Quinn loaded four head from his Akaushi feeding operation in Stephenville. He leases land down there from Kevin Parker’s ranch.
“I’ve never been anywhere else,” Quinn says. “First class. They do a lot of cattle like ours. There are a lot of good processors out there, but Dean and Peeler just fits us. And I like them. They’re good to me.”
Dean and Peeler also have an expertise in all the cuts that the Akaushi offer, such as the tri-tip, flat iron steak, beef short ribs, and a petite tender.
Collaboration and building relationships have been key ingredients to getting this thing off the ground. Another issue Quinn confronted was storage. He suddenly had thousands of pounds of meat.
Joe Musacchio of Cinnamon Creek Ranch, who placed an order for ground beef, has been involved in processing for years. He asked about the soaking baptism of doing it yourself. During that conversation, Quinn asked Musacchio if he had any storage space available.
“I had about 8,000 pounds of meat, and I didn’t have anywhere to go,” Quinn says. “He said, ‘Yes.’ He was nice enough to give me freezer space.”

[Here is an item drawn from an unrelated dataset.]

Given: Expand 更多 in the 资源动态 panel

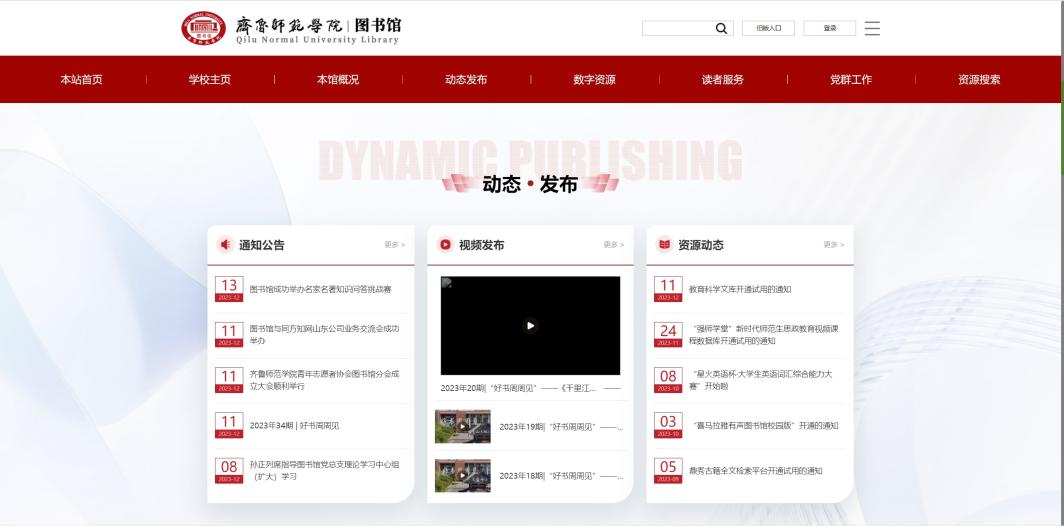Looking at the screenshot, I should tap(833, 245).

Musacchio had saved Quinn’s life, he says, figuratively of course. What he saved was literally thousands of dollars. An inevitable fire sale would have ensued had freezers not come available.
Everybody needs friends, especially entrepreneurs, lest they be left out in the cold.
That’s cowboy culture, lending a hand when your horse runs into a swollen stream.
And the Quinns, rest assured, will repay the favor to someone else one of these days. Probably sooner than later because the best of business and steak lies just ahead at Quinn Beef.
"The fact that we are all working as a family for this business to grow is so important," Amy says. "Our kids are eating the same food we raise — we sustain the land, the wildlife, the livestock, and our kids. Because of that we are always sensitive to making sure we are doing things the right way, every day."